Large Language Models as Zero-Shot Conversational Recommenders

This is the evaluation data and Large Language Models (LLMs) results from our CIKM'23 paper:

Large Language Models as Zero-Shot Conversational Recommenders, Zhankui He*, Zhouhang Xie*, Rahul Jha, Harald Steck, Dawen Liang, Yesu Feng, Bodhisattwa Majumder, Nathan Kallus, Julian McAuley, Conference on Information and Knowledge Management, CIKM'23. * denotes equal contribution.

Please check the arxiv version of this paper, where we will update more detailed information than the CIKM'23 version. This is a work from UCSD-Netflix collaboration.

Please contact Zhankui He if you have any questions, thanks!

Dataset

Disclaimer

⚠️ Please note that conversations processed from Reddit raw data may include content that is not entirely conducive to a positive experience (e.g., toxic speech). Exercise caution and discretion when utilizing this information.

Testing Data for Our Paper

We uploaded the test data in data/ folder, which can be used to form the prompt to query different LLMs. The inspired and redial datasets are adapted from the data provided by CRSLab, where we added some additional data fields like is_user.

File Name	Description	Example
`entity2id.json`	The mapping from the movie names (in `DBPedia` or `IMDB` format) to item ids.	`{"<http://dbpedia.org/resource/Hoffa_(film)>": 0}`
`item_ids.json`	A list of all the item ids.	`[0, 2049, 16388, 12292, 6, 4109, ...]`
`test.json`	Conversational context (in `input` field) and target recommendation item (in `rec` field)	`{"input": "System: How did you like Hustlers? It definitely has the drama aspect...\n User: I liked it ..." "rec": [9722]}`
`test_p2.json`	Similar to `test.json`, but we use historical mentioned movies only. P2 stands for "Placeholder 2"	`{"input": "System: Hustlers\n User:" "rec": [9722]}`
`test_p3.json`	Similar to `test.json`, but we use historical conversational text without mentioned movies. P3 stands for "Placeholder 3"	`{"input": "System: How did you like ? It definitely has the drama aspect...\n User: I liked it ..." "rec": [9722]}`
`test_p4.json`	Similar to `test.json`, but we use historical conversational text with randomly mentioned movies. P4 stands for "Placeholder 4"	`{"input": "System: How did you like Titanic? It definitely has the drama aspect...\n User: I liked it ..." "rec": [9722]}`
`test_raw.json`	Raw data file similar to the files provided in `CRSLab`	`{"context": ["", ... "the last movie i saw in the theater was Hustlers . I generally like comedy, drama and documentaries"], "resp": "How did you like Hustlers? ...", "rec": [9722], "entity": [9722, 15748], "prev_entity": [15748, 17158, 8683, 8881, 16785, 9722], "dialog_id": "test_0", "turn_id": "test_4", "is_user": 0, "entity_name": ["drama", "Hustlers"]}`

We provide the training, validation and testing data of these three datasets in huggingface datasets hub, please check inspired_cikm, redial_cikm and reddit_cikm.

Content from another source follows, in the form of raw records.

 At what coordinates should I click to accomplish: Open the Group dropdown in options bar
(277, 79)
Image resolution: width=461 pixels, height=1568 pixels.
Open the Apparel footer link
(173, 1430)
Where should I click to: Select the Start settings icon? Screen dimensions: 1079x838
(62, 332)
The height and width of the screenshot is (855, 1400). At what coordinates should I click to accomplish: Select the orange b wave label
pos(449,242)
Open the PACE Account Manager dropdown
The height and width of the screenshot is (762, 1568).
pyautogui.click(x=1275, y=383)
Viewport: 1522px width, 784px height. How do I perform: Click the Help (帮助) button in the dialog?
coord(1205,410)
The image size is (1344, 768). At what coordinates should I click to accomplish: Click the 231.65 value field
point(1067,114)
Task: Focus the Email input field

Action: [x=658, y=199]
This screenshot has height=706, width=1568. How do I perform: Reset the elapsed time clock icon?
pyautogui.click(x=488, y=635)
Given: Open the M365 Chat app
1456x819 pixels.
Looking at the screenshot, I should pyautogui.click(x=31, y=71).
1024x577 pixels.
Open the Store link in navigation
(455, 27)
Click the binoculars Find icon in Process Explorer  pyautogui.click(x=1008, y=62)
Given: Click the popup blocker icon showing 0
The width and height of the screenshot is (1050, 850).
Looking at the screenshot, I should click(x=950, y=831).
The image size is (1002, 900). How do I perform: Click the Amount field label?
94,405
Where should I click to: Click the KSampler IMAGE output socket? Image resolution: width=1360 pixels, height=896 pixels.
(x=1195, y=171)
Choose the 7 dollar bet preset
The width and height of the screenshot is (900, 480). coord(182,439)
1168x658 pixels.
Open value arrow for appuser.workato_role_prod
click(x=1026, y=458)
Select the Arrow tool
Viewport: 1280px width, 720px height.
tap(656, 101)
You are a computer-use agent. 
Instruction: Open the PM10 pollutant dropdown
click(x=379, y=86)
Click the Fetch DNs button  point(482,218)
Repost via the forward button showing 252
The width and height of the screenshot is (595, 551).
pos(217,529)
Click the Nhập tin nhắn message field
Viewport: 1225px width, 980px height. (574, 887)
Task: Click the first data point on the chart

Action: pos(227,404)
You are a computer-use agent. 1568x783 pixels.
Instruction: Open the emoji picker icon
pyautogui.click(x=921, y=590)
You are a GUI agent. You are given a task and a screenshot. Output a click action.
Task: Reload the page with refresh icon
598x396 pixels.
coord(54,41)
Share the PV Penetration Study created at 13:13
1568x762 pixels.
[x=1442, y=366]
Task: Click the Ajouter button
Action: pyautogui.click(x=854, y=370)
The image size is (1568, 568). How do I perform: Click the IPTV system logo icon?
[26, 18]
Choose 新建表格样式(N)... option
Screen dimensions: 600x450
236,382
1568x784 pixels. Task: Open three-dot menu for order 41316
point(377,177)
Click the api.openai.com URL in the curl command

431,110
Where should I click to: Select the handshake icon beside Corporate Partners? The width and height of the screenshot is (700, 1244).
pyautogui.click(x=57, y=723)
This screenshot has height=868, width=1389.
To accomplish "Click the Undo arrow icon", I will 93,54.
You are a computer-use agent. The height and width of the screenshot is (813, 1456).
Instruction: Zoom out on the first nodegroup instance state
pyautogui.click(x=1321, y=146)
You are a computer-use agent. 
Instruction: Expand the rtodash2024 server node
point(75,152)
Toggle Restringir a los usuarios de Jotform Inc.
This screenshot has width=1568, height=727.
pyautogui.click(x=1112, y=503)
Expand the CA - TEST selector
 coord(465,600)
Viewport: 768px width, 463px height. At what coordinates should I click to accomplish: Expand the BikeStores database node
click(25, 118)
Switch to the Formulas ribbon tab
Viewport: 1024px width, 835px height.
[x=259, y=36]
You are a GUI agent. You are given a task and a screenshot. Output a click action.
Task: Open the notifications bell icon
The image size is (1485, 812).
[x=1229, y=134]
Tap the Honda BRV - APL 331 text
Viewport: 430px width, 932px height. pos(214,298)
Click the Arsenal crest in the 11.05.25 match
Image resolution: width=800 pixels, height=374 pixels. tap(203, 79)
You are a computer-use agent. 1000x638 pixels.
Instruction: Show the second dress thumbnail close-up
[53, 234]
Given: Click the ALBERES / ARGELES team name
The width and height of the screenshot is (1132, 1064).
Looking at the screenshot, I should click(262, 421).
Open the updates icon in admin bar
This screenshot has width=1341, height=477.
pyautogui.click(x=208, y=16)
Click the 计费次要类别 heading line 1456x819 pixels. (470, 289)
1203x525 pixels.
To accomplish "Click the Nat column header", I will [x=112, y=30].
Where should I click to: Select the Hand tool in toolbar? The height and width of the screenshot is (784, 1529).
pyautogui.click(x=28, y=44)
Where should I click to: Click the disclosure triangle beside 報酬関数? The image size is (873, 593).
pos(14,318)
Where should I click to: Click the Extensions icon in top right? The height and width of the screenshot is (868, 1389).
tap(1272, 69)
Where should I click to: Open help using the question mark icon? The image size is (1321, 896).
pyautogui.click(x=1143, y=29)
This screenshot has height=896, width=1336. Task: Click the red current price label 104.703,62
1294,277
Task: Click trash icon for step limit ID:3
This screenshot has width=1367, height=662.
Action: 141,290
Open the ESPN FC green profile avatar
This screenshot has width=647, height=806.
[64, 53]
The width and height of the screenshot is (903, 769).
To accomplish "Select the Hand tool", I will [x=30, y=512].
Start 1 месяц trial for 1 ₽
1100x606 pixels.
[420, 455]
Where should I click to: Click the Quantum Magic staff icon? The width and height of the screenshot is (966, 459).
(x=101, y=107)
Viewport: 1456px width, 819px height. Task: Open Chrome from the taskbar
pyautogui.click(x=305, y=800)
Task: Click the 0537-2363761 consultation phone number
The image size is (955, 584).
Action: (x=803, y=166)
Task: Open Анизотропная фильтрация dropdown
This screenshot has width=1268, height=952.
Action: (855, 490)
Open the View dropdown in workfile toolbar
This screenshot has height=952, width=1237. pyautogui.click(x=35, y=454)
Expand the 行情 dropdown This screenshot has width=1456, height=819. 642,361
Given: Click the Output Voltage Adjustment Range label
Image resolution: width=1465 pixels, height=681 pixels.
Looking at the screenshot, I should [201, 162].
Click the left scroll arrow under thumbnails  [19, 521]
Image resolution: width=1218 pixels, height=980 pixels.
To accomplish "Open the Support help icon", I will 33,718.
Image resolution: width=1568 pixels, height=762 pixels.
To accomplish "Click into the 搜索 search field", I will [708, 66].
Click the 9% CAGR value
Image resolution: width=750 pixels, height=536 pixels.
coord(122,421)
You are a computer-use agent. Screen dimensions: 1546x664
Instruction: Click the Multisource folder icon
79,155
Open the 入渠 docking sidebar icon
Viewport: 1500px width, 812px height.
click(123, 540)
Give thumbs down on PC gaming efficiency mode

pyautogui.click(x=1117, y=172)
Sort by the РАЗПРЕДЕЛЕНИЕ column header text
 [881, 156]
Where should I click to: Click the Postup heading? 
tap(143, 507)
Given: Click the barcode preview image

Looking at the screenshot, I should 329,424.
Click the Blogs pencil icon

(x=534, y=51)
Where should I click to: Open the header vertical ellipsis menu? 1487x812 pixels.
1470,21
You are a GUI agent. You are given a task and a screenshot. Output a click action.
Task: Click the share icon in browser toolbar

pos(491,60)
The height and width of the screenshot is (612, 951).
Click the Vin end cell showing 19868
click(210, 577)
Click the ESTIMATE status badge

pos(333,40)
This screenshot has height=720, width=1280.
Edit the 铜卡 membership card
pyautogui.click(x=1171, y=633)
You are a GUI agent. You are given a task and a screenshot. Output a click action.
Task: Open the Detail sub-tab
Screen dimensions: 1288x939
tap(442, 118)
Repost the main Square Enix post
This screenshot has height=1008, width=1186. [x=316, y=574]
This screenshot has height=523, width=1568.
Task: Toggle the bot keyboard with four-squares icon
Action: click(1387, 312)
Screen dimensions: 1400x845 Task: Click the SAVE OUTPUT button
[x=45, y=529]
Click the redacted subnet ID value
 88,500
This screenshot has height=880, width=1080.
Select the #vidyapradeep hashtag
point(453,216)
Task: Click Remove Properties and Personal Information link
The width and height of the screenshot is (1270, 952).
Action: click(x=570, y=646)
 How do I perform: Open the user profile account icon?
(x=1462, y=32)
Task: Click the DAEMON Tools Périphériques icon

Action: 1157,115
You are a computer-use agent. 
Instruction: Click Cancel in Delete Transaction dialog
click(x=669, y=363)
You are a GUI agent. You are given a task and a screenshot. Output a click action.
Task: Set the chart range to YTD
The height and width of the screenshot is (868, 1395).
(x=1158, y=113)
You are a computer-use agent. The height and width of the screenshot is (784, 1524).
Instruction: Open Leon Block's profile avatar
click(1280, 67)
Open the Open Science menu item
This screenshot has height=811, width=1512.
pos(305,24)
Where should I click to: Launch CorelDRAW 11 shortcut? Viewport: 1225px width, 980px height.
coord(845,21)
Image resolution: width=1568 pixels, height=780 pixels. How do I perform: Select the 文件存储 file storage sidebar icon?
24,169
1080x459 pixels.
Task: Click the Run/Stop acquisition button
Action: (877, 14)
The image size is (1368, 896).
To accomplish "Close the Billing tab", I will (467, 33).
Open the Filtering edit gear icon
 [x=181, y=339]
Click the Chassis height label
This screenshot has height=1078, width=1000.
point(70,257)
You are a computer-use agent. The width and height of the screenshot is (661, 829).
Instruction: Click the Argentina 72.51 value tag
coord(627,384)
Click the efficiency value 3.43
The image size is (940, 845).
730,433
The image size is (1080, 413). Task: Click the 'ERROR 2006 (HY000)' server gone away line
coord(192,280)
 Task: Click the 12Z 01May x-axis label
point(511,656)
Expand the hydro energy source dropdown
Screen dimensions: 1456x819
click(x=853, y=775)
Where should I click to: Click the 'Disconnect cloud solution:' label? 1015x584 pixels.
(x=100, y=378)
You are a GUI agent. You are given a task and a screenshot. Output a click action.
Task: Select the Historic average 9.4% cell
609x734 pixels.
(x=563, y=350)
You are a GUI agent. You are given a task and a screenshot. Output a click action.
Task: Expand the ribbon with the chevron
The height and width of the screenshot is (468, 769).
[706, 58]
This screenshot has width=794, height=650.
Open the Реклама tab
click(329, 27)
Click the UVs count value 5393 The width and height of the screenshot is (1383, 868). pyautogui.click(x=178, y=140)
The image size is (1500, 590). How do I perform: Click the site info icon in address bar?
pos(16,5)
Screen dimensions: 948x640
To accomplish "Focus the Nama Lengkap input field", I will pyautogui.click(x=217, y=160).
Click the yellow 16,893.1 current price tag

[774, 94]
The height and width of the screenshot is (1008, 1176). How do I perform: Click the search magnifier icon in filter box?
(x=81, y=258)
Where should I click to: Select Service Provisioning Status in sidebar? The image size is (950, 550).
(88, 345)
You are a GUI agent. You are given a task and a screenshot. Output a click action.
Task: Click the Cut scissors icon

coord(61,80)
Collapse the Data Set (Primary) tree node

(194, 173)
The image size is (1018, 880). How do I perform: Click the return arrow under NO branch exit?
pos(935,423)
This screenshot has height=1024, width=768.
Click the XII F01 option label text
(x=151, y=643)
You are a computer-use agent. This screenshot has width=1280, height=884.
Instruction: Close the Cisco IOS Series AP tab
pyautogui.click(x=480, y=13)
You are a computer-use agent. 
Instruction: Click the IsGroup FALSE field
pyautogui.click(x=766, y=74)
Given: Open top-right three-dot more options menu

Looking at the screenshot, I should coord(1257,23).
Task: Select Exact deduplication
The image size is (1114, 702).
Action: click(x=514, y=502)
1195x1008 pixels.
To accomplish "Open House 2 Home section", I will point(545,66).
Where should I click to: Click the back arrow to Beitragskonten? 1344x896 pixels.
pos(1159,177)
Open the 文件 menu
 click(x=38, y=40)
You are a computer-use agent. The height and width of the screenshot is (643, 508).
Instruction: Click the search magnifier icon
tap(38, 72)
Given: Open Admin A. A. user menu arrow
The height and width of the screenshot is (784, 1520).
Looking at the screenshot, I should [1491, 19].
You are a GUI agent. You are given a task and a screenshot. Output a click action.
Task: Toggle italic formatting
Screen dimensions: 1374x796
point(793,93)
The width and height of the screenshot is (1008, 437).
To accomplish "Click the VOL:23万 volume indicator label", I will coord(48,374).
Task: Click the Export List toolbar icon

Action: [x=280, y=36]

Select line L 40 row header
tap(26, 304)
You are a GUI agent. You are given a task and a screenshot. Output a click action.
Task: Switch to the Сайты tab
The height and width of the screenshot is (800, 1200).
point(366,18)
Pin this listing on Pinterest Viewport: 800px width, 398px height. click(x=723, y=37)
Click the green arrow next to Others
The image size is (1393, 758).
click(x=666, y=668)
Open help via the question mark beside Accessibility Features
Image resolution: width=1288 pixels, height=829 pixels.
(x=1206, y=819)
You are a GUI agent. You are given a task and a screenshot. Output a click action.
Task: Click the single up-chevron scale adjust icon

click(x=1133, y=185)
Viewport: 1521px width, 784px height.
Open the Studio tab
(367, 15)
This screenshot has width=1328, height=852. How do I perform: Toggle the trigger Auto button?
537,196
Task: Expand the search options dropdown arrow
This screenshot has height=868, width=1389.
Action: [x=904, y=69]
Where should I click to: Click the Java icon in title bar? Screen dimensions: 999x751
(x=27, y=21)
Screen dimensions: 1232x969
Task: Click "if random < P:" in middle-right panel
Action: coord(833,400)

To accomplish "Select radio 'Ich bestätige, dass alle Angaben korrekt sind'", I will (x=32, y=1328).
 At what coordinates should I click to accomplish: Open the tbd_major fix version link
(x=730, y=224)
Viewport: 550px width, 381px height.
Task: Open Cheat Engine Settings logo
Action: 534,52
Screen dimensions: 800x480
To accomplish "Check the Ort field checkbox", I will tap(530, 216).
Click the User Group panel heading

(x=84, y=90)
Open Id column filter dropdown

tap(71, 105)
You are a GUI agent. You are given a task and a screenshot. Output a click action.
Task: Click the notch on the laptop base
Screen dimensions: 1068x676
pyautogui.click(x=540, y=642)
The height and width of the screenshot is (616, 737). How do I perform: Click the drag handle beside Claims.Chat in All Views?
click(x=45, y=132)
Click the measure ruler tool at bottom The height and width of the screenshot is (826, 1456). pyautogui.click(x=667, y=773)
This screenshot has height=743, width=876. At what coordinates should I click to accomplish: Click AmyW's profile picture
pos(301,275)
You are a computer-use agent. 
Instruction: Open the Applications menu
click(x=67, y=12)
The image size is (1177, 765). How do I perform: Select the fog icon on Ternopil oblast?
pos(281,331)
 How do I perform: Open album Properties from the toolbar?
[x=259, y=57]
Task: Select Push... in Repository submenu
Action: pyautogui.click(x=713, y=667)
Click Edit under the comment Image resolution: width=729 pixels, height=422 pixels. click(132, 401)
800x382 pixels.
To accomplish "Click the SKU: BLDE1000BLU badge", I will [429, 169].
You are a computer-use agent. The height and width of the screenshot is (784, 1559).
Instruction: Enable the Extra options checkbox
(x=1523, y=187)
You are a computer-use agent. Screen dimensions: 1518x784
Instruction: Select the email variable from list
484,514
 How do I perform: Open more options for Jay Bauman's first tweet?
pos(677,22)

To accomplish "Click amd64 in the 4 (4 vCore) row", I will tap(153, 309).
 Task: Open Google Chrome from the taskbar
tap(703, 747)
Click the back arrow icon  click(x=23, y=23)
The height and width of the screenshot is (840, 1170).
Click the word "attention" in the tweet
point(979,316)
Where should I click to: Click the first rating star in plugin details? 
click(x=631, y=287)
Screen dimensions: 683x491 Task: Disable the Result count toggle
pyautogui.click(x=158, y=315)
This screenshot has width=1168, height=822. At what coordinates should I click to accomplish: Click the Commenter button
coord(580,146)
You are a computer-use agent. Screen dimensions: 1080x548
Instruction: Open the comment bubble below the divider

Complete Version `Reddit-Movie` Dataset

We upload the raw (Reddit-Movie-raw) and processed data of one-year (Reddit-Movie-small-V1) and ten-year (Reddit-Movie-large-V1) conversational recommendation in movie domain from Reddit to huggingface datasets hub. This dataset is processed from the reddit dump on pushshift.io and only for research use.

Data Name	Data Size	Time Range
`Reddit-Movie-raw`	2.81GB	January 2012 - December 2022
`Reddit-Movie-small-V1`	510MB	January 2022 - December 2022
`Reddit-Movie-large-V1`	2.35GB	January 2012 - December 2022

NOTE: Different from the previous conversational recommendation datasets from crowdsourcing, our Reddit-Movie dataset is constructed by mining web data. Therefore, it is noisy and needs efforts for data cleaning such as named entity recognition and entity linking. Thus we use V1 to highlight that this processed version is the first verion. Welcome to contribute to cleaner processed versions (such as V2) in the future!

LLMs Results

Generated Results

Here text means the file of generated text and extracted predicted movies; r* denotes the results with different post-processing as below:

Result Type	OOV Items Filtered ?	Seen Items Filtered ?
`r1`	❌	❌
`r2`	❌	✅
`r3`	✅	❌
`r4`	✅	✅

"OOV Items" means the out-of-vocabulary items, i.e., the items that are not legal in the pre-defined candidate set. We can filter the generated OOV items out or not. Also, "Seen Items" means the items mentioned in the current conversation already, which is related to the "Repeated Items Can Be Shortcuts" finding in our paper.

We provide the results on inspired, redial and reddit datasets:

LLMs on `inspired`	General	Placeholder 2	Placeholder 3	Placeholder 4
`GPT-4`	text, r1, r2, r3, r4	text, r1, r2, r3, r4	text, r1, r2, r3, r4	text, r1, r2, r3, r4
`GPT-3.5-turbo`	text, r1, r2, r3, r4	text, r1, r2, r3, r4	text, r1, r2, r3, r4	text, r1, r2, r3, r4
`Vicuna-13B`	text, r1, r2, r3, r4	text, r1, r2, r3, r4	text, r1, r2, r3, r4	text, r1, r2, r3, r4
`BAIZE-V2`	text, r1, r2, r3, r4	--	--	--

LLMs on `redial`	General	Placeholder 2	Placeholder 3	Placeholder 4
`GPT-4`	text, r1, r2, r3, r4	text, r1, r2, r3, r4	text, r1, r2, r3, r4	text, r1, r2, r3, r4
`GPT-3.5-turbo`	text, r1, r2, r3, r4	text, r1, r2, r3, r4	text, r1, r2, r3, r4	text, r1, r2, r3, r4
`Vicuna-13B`	text, r1, r2, r3, r4	text, r1, r2, r3, r4	text, r1, r2, r3, r4	text, r1, r2, r3, r4
`BAIZE-V2`	text, r1, r2, r3, r4	--	--	--

LLMs on `reddit`	General	Placeholder 2	Placeholder 3	Placeholder 4
`GPT-4`	text, r1, r2, r3, r4	text, r1, r2, r3, r4	text, r1, r2, r3, r4	text, r1, r2, r3, r4
`GPT-3.5-turbo`	text, r1, r2, r3, r4	text, r1, r2, r3, r4	text, r1, r2, r3, r4	text, r1, r2, r3, r4
`Vicuna-13B`	text, r1, r2, r3, r4	text, r1, r2, r3, r4	text, r1, r2, r3, r4	text, r1, r2, r3, r4
`BAIZE-V2`	text, r1, r2, r3, r4	--	--	--

Generating Scripts

We provide the scripts so that you are able to generate the results by yourselves.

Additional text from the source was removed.